AIM OF THE EXERCISE:
Find every line in the listing below that contains the string "screenshot", treating uppercase and lowercase as different, and copy each of those lines.

DATA FOR PROCESSING:
------
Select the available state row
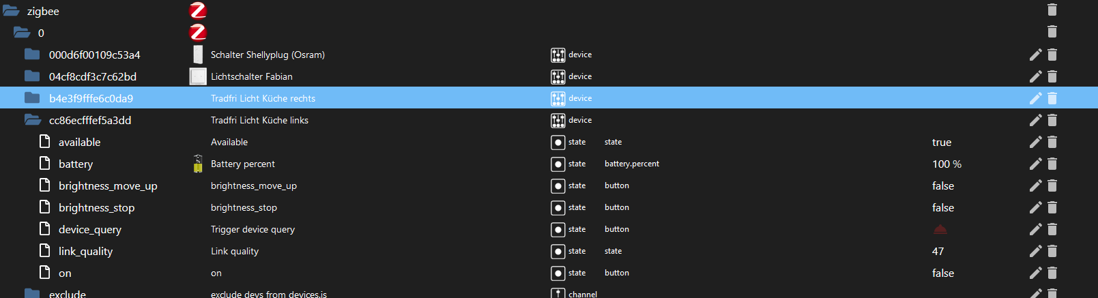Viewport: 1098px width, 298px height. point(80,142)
------
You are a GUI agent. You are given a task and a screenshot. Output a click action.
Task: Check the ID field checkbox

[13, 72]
------
TASK RESULT:
You are a GUI agent. You are given a task and a screenshot. Output a click action.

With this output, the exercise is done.